Спустя 14 минут, 19 секунд (11.03.2011 - 01:36) Invis1ble написал(а):
Brajt
читай
читай
Спустя 11 часов, 55 минут, 7 секунд (11.03.2011 - 13:32) rocker написал(а):
Попробуй мою функцию
если передаешь массив то
$var = Clear($_POST['var']);
если передаешь массив то
$var = Clear($_POST['var'], true);
function Clear($var,$array=false) {
global $mysql;
if ($array == false) {
$var = trim($var);
$var = htmlspecialchars($var, ENT_QUOTES, 'windows-1251');
if(get_magic_quotes_gpc()) $data = stripslashes($var);
$var = $mysql->real_escape_string($var);
} else {
foreach($var as $key => $value) {
$var[$key] = trim($var[$key]);
$var[$key] = htmlspecialchars($var[$key], ENT_QUOTES, 'windows-1251');
if(get_magic_quotes_gpc()) $data = stripslashes($var[$key]);
$var[$key] = $mysql->real_escape_string($var[$key]);
}
}
return $var;
}
Спустя 8 минут, 23 секунды (11.03.2011 - 13:40) Snus написал(а):
rocker
Каша кашенная
Каша кашенная
Спустя 22 секунды (11.03.2011 - 13:40) Zerstoren написал(а):
| Цитата (Brajt @ 10.03.2011 - 22:22) |
| мне недавно человек прислал пароль от пользователя Admin на сайте, говорит может узнать любой пароль. я так понял, он их узнает через sql-иньекцию. подскажите, каким способом можно защититься от иньекций? |
Самоеписное или CMS?
Спустя 1 час, 28 минут, 15 секунд (11.03.2011 - 15:09) Brajt написал(а):
самописное.
выше приведенные запросы правильно составлены? еще не совсем понимаю...
$result00 = mysql_query("SELECT COUNT(*) FROM categories WHERE rid='int($cat)'");
$result = mysql_query("SELECT id,name,kol FROM categories WHERE rid='int($cat)' ORDER BY id LIMIT int($start), int($num)");
$result = mysql_query("SELECT rid FROM mp3 WHERE name LIKE 'mysql_real_escape_string(%$search%)'");
$result2 = mysql_query("INSERT INTO users (login, pass) VALUES ('mysql_real_escape_string($login)', 'mysql_real_escape_string($pass)')");
выше приведенные запросы правильно составлены? еще не совсем понимаю...
Спустя 9 минут, 17 секунд (11.03.2011 - 15:18) Guest написал(а):
mysql_real_escape_string() от небольших шалостей спасет, странно что не кто не написал это)

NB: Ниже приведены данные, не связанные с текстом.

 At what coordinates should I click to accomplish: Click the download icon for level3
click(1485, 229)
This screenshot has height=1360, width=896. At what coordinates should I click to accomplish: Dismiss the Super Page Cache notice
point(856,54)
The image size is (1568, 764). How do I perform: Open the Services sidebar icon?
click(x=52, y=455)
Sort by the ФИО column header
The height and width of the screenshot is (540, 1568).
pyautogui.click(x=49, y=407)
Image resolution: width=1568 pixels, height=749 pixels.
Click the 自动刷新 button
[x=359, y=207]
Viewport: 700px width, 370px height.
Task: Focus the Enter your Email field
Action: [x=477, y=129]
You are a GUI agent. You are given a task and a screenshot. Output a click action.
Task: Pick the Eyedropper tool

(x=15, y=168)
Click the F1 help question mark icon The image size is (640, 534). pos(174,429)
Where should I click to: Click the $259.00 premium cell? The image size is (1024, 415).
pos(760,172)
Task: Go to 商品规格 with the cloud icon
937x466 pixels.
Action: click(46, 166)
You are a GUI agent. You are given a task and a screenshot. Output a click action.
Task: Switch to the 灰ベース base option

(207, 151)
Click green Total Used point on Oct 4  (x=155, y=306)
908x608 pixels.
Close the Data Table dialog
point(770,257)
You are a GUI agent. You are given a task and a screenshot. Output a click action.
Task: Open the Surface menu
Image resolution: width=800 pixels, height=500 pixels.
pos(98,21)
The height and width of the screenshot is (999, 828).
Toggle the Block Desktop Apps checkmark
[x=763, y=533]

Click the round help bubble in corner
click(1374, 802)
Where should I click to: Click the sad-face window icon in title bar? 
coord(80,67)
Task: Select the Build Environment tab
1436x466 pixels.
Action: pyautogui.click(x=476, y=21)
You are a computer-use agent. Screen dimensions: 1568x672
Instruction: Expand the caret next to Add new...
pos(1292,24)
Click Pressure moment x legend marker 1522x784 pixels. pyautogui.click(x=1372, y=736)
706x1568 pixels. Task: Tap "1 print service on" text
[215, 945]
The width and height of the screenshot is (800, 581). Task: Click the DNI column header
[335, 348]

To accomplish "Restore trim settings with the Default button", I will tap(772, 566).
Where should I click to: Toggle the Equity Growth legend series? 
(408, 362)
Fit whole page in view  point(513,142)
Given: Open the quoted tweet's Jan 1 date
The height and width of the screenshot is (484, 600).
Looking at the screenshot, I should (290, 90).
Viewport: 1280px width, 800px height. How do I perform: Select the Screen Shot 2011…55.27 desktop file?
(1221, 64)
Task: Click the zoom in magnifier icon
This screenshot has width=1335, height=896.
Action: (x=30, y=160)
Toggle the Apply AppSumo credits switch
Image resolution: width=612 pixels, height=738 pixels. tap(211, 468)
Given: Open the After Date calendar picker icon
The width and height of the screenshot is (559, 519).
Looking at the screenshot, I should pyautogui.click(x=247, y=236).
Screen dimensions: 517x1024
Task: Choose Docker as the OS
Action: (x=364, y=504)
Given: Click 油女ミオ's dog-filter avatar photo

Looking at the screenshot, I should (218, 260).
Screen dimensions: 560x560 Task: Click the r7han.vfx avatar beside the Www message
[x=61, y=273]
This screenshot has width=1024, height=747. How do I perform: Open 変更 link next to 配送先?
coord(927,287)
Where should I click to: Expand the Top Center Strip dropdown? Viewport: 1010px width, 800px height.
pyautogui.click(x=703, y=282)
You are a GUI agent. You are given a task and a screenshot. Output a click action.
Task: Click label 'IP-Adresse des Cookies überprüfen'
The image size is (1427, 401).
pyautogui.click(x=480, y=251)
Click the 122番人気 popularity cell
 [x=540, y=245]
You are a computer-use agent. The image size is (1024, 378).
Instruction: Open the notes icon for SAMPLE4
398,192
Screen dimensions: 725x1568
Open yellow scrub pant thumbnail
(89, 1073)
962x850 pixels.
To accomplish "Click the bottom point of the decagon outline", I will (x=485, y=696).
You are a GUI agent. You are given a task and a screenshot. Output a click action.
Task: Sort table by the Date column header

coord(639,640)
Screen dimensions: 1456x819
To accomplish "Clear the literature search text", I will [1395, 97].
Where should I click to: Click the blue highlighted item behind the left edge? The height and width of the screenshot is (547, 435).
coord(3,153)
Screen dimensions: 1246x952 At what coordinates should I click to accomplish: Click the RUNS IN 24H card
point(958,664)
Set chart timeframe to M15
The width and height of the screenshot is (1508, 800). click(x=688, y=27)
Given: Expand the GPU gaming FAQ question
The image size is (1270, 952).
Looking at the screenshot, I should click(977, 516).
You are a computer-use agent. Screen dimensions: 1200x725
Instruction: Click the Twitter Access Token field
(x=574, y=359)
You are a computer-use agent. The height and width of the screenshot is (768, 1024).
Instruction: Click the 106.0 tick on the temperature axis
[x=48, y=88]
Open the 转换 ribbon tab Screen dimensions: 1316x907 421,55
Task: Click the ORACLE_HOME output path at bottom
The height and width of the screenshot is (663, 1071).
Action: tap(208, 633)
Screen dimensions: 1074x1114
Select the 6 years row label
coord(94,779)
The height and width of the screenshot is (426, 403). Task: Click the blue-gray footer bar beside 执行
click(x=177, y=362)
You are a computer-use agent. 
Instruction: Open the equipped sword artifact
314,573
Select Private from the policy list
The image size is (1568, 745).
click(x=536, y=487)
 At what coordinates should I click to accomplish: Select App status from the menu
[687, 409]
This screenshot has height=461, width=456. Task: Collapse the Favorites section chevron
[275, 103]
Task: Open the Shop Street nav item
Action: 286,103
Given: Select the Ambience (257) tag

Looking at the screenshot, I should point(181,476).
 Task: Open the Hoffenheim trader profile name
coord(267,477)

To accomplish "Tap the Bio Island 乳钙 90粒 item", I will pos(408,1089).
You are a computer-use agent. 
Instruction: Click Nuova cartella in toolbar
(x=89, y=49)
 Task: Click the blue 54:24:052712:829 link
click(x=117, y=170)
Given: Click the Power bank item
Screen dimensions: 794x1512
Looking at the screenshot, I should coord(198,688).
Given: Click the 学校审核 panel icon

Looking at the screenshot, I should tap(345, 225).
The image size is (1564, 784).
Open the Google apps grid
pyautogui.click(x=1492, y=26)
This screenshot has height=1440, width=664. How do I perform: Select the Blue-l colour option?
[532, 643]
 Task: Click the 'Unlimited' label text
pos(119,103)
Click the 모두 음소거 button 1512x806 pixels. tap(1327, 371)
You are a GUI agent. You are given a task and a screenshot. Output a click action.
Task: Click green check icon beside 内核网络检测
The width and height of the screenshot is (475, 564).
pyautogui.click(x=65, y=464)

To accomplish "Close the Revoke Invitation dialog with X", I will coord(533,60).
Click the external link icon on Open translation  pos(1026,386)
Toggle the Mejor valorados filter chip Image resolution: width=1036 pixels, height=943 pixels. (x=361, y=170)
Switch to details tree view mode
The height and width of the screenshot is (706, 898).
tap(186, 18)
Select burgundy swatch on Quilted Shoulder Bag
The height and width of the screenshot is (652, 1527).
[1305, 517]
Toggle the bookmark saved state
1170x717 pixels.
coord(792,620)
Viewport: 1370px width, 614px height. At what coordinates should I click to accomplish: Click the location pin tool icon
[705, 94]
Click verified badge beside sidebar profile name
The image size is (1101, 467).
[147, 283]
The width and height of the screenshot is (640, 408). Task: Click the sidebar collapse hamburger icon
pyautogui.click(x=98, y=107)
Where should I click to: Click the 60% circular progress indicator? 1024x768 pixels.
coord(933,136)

Спустя 56 минут, 43 секунды (11.03.2011 - 16:15) Brajt написал(а):
да, забыл написать, там где поставил int, через переменную передается число. а где стоит mysql_real_escape_string, передается текст
Спустя 11 минут, 51 секунда (11.03.2011 - 16:26) twin написал(а):
rocker
| Цитата |
| Попробуй мою функцию |
В этой функции супермена явно нехватает strip_tags() и substr($var, 1000000);
Как же такое упущение... Вся безопасность насмарку.